At the beginning of each sprint, the Scrum team and product owner negotiate the scope of the sprint. They have a limited amount of time to discuss and agree on the sprint backlog. The product owner wants functionality implemented properly and to invest development dollars wisely. The team wants a mandate it can fulfill. And everyone wants the meeting to finish on time! Here is an agenda to help keep your sprint planning on track and successful.
The purpose of the Sprint Planning Meeting is for the Product Owner and the team to negotiate what should be accomplished during the sprint, or as I call it, the sprint contract. (Scrum traditionally defines two meetings, a negotiation meeting with the product owner and a “let’s figure out how we are going to do this” meeting among the implementation team. More recent guidance is going back to one meeting.)
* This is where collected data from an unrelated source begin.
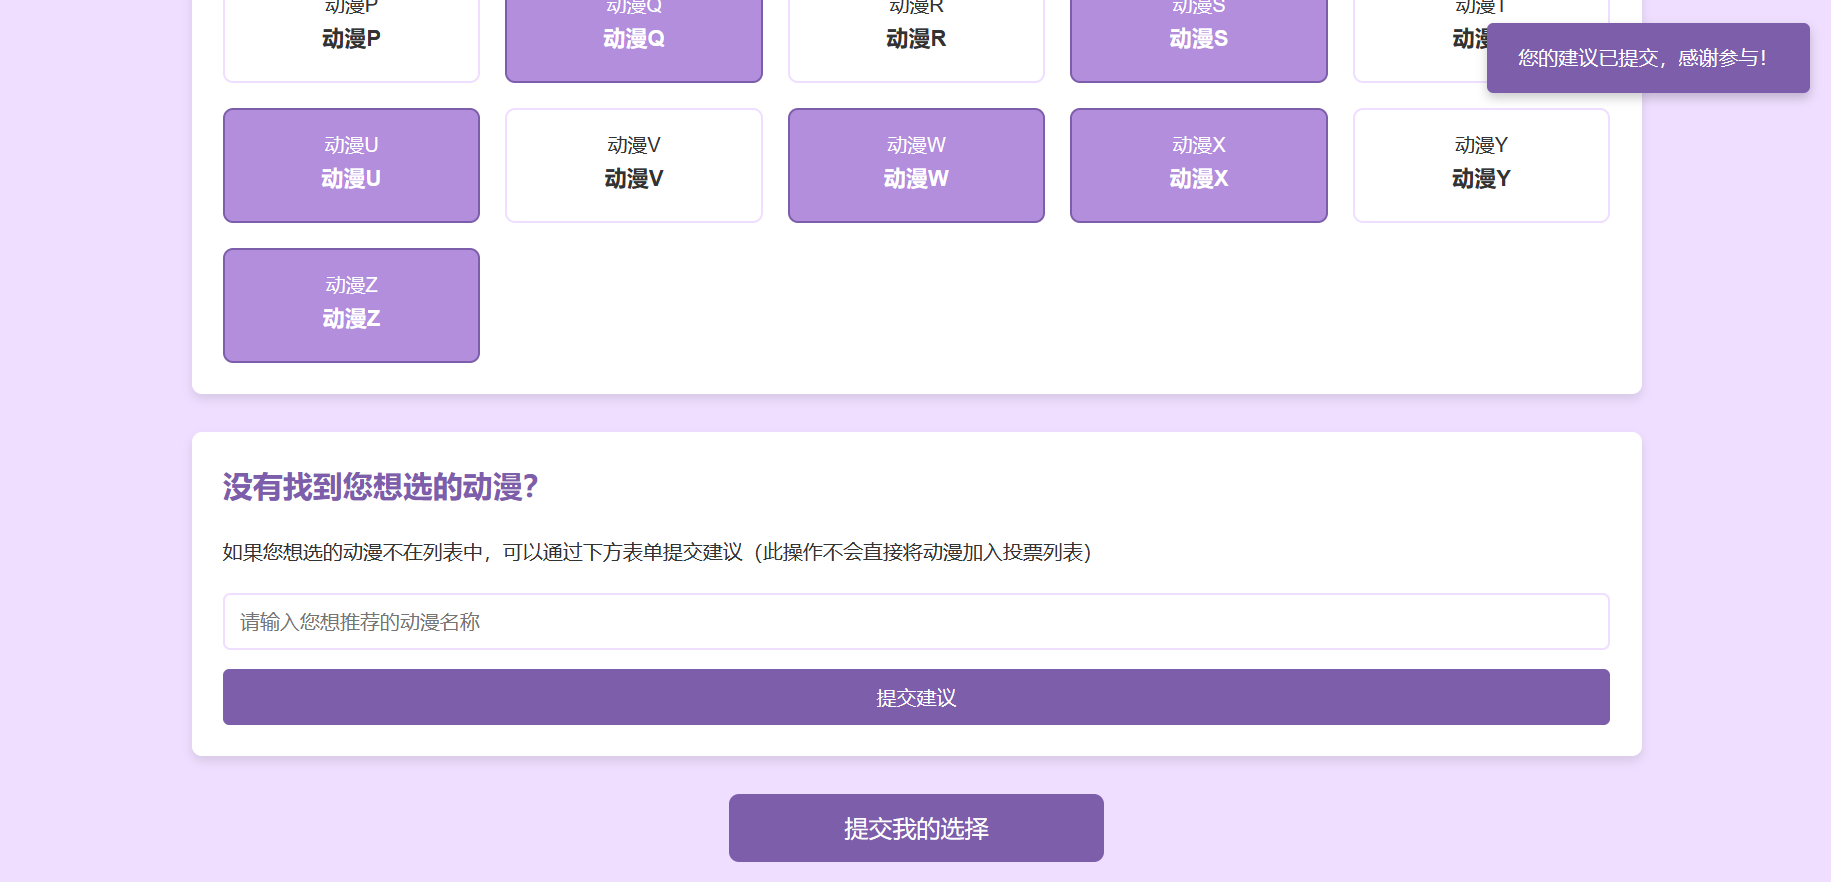Unselect the purple 动漫S card
The height and width of the screenshot is (882, 1831).
click(1198, 40)
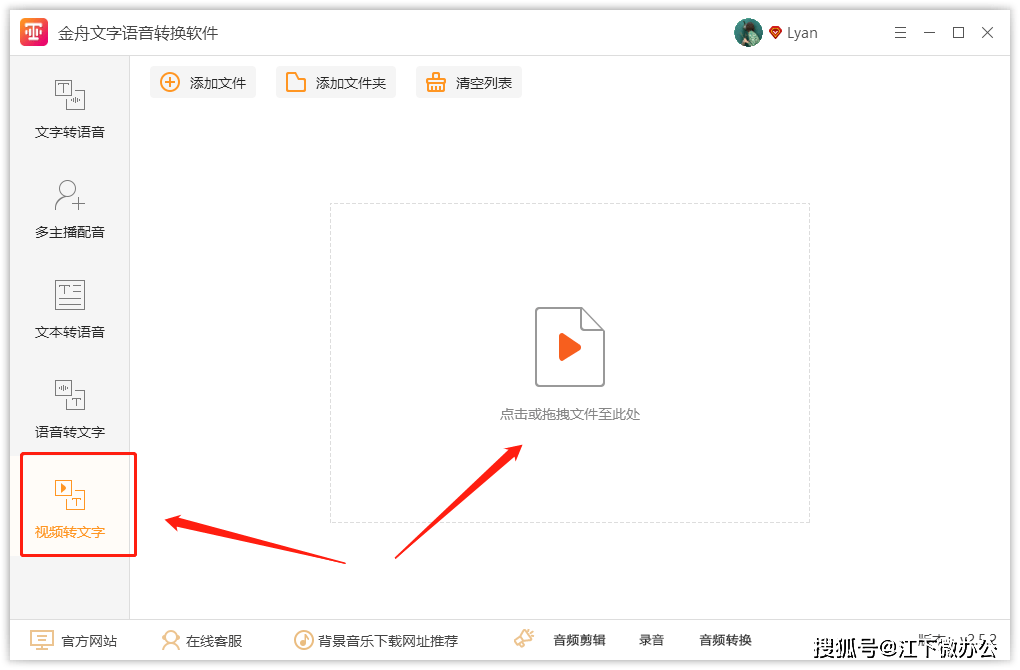Switch to 文本转语音 in the sidebar
1020x670 pixels.
70,308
Even though we value customer interactions over formal contracts, contracts can still be useful and I like to talk about a “sprint contract”. It is a helpful reminder that Scrum implements commitment based planning, and everyone is bound by the agreement. It is simply an agreement between the Product Owner, who agrees not to change his mandate before the end of the sprint, and the team, who commits to doing their best to achieve the sprint goal within that time. (Hint: your organization must also agree to respect the Sprint Contract!)
One of the best kept secrets of Scrum is that an overall project consists of a series of fixed time, fixed quality and almost fixed scope mini-projects, where each mini-project has a cost ceiling. Sum the results of all the mini-projects together and you have your release.
The Scrum Master moderates the meeting, but the Product Owner comes with the agenda. S/he wants functionality delivered and to ensure that the overall project is on track.
Regardless of the length of your sprint or size of your team, preparation is the key to finishing on time. If you are unprepared, the meeting can really drag on!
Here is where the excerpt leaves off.